Walter P Vispoel*, Hyeryung Lee and Tingting Chen
Received: November 10, 2023; Published: November 16, 2023
*Corresponding author: Walter P Vispoel, Department of Psychological and Quantitative Foundations, University of Iowa, USA
DOI: 10.26717/BJSTR.2023.53.008457
In this brief article, we describe methods that can be effectively used to determine the value of reporting subscale in addition to composite scores from assessment measures, illustrate additional techniques to determine the number of items needed to support the viability of subscale scores, and direct readers to resources where relevant formulas and computer code are provided to implement these procedures.
Researchers and practitioners routinely use measures that produce scores at different levels of aggregation. Common examples of such measures include achievement batteries that produce total scores and nested sub-scores for separate subject matter areas (e.g., English, reading, math, science; [1]), ability inventories that produce both total scores and nested sub-scores for different areas of intellectual functioning (e.g., verbal, quantitative, non-verbal; [2]), personality questionnaires that include scores for both global domains (e.g., neuroticism) and more specific subdomain facets nested within each domain (e.g., anxiety, angry hostility, depression, self-consciousness, impulsiveness, vulnerability under neuroticism; [3]), and so forth. An important question often asked about subdomain or subscale scores from such measures is whether they provide useful information or added value beyond the total or composite scores reported for those instruments. To answer this question, measurement specialists have produced a variety of indices to quantify subscale viability.
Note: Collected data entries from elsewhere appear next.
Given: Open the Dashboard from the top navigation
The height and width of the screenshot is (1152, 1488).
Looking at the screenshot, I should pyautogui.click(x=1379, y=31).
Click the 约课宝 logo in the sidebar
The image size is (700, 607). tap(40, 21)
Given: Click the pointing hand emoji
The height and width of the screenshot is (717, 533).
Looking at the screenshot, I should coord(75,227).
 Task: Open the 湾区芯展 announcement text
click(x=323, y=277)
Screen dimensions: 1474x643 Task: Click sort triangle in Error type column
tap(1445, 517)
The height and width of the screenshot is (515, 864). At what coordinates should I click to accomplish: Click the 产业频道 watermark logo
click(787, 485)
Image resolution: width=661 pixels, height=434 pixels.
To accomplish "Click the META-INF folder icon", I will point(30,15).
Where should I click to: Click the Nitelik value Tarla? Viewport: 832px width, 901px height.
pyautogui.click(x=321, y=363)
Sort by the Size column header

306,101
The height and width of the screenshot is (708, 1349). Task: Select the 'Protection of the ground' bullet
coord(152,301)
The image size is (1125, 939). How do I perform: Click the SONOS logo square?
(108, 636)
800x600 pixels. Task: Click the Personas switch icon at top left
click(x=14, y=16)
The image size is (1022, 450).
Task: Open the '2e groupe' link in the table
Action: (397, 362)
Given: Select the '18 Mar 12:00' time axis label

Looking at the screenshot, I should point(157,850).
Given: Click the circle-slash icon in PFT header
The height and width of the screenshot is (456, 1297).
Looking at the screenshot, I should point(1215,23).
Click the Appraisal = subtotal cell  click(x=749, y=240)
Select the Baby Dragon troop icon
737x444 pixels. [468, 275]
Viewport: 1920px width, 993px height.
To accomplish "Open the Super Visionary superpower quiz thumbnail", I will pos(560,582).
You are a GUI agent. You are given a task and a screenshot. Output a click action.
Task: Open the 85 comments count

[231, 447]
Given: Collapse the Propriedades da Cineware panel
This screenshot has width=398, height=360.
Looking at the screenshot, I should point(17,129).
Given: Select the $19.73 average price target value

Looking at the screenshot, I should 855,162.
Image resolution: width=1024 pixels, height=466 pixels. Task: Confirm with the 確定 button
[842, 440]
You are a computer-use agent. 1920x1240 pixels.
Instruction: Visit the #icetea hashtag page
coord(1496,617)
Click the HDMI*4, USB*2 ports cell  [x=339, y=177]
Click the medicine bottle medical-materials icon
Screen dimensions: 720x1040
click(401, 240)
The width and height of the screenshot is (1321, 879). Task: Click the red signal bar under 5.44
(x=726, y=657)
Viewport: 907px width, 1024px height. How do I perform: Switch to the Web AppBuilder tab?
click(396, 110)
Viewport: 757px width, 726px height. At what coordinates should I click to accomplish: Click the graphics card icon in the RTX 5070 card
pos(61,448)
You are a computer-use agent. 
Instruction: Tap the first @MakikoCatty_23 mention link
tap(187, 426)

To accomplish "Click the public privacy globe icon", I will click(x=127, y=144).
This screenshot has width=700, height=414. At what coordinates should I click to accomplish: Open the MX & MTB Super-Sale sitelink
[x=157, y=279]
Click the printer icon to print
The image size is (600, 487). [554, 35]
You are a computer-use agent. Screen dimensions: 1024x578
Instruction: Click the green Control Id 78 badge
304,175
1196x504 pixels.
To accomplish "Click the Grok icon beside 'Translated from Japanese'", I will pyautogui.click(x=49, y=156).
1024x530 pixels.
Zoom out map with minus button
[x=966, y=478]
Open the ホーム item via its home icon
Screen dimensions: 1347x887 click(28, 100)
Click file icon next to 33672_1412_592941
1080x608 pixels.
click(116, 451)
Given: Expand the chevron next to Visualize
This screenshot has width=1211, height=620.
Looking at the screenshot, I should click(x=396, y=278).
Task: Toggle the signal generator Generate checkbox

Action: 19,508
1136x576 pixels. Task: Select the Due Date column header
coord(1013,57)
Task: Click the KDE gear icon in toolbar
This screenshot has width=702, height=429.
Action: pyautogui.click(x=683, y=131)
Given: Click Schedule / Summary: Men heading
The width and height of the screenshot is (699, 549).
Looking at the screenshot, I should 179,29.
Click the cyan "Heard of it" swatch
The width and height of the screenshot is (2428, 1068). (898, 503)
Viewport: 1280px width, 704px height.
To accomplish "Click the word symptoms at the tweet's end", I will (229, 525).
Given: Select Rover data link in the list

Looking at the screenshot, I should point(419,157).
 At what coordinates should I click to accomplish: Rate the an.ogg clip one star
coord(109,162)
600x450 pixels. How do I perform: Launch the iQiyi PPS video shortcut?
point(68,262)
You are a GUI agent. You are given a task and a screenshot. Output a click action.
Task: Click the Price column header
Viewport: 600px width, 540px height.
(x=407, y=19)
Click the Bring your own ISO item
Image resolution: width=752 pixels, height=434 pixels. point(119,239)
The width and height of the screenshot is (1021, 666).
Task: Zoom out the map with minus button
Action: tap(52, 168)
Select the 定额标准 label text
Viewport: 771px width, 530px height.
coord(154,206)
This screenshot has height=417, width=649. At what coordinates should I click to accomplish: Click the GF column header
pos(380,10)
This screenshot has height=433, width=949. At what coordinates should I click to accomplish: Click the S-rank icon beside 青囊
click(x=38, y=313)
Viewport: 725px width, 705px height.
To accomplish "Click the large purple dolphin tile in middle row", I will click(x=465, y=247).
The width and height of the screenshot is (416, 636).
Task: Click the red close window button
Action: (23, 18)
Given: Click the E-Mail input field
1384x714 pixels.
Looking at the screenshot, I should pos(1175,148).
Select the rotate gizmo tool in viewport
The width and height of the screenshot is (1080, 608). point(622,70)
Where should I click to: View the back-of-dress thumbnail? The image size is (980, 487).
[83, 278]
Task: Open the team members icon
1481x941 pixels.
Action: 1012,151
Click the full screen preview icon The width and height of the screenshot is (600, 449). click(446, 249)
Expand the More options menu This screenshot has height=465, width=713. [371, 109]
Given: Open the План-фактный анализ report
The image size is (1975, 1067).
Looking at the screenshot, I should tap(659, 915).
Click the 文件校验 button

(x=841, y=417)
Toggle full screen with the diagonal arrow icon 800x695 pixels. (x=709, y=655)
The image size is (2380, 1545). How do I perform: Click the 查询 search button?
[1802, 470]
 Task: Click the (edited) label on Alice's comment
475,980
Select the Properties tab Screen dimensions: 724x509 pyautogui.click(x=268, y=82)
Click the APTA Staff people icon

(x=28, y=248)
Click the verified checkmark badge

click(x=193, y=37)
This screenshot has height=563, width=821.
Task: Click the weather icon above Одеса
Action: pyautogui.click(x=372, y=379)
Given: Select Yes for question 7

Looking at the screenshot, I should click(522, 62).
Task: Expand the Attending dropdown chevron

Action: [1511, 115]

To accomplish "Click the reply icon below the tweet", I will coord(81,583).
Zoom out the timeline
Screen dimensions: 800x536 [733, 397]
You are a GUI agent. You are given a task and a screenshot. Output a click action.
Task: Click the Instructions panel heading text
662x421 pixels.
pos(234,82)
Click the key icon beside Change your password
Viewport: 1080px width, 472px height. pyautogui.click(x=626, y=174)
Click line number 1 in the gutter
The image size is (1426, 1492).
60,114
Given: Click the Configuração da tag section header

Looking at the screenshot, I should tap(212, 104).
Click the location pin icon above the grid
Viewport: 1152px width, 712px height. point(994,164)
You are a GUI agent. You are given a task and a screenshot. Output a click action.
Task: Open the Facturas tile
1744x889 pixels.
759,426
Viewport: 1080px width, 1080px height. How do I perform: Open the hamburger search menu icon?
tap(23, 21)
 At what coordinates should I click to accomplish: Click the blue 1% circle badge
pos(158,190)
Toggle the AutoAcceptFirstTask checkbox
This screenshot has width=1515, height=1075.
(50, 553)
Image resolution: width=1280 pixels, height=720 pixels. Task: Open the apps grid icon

In this article, we illustrate one such procedure first described by Haberman (2008, [4], also see [5-7]) that can encompass a wide variety of measurement paradigms including classical test theory, generalizability theory, item response theory, and factor analytic techniques [8-12].
Haberman (2008)’s method is based on computation of indices for a subscale and its associated composite reflecting reduction in measurement-related error when estimating the underlying construct( s) represented by the subscale’s scores. Technically, the indices for the subscale and composite reflect proportional reductions in mean-squared error (PRMSE, [4-12]) when estimating true scores from observed scores. These indices, in turn, can then be used to create a value-added ratio (VAR; see [7]) by dividing the PRMSE for the subscale by the PRMSE for the composite scores as shown in Equation (1). VAR values greater than 1.00 would support reporting subscale in addition to composite scores, and increasingly so as VARs deviate further away from 1.00.
In illustrations to follow, we use data from a study by (Vispoel, et al. [13]) to apply and extend Haberman’s method to the measurement of personality traits. The data consists of responses from 330 college students who completed the recently updated and extended 60-item form of the Big Five Inventory (BFI-2 [14]). The BFI-2 measures five superordinate personality traits (Agreeableness, Conscientiousness, Extraversion, Negative Emotionality, and Open-Mindedness), along with three nested subordinate constructs or facets for each superordinate trait (see (Table 1) for titles for all facet subscales). Within the reported analyses, composites and subscales respectively represent superordinate and subordinate constructs. Composite scales have twelve items, with four items for each of three nested subscales that are equally balanced for positive and negative phrasing. Items are answered using a 5-point Likert-style rating scale (1 = Disagree strongly, 2 = Disagree a little, 3 = Neutral, no opinion, 4 = Agree a little, and 5 = Agree strongly)
The second column in (Table 1) shows VARs for all BFI-2 subscales in their original form with four items per subscale. The results reveal that nine of the fifteen subscale scores (Organization, Assertiveness, Energy Level, Sociability, Depression, Emotional Volatility, Aesthetic Sensitivity, Creative Imagination, and Intellectual Curiosity) provide evidence of added value beyond associated composite scores. Such results would then beg a logical follow-up question concerning how the remaining subscales might be revised to reach the threshold for added value.
A useful way to address this problem is to apply generalizability theory-based prophecy techniques [15-19] to determine the extent to which increases in numbers of items might improve subscale added value (see [8-12] for further details). The remaining columns (3-6) in (Table 1) include estimates of VARs for each subscale when pairs of items are successively added up to a maximum of 12 total items. The results show that the threshold for VARs exceeding 1.00 to support subscale score viability is reached by adding four more items to the Trust, Productiveness, and Anxiety subscales. However, this threshold is not met for the Compassion, Respectfulness, and Responsibility subscales even after adding eight more items, thereby highlighting the redundancy of those subscales with their domain composite scores. To reach the desired threshold for these subscales and avoid inclusion of an excessive number of items, the original items might be revised to overlap less with other subscales within the same global personality domain.
The examples just described illustrate the value of using Haberman’s procedure coupled with generalizability theory prophecy techniques to evaluate the benefits for reporting subscale in addition to composite scores from a popular measure widely used in psychological research. However, these techniques are applicable to any assessment domain and instrument for which both composite and subscale scores are reported. Additional information about Haberman’s methods can be found in [4-12], and formulas and computer code for integrating them with generalizability theory techniques are provided by Vispoel and colleagues [20-23]. We hope that readers will familiarize themselves with these procedures to improve the quality and efficiency of measurement procedures in relevant areas of personal interest.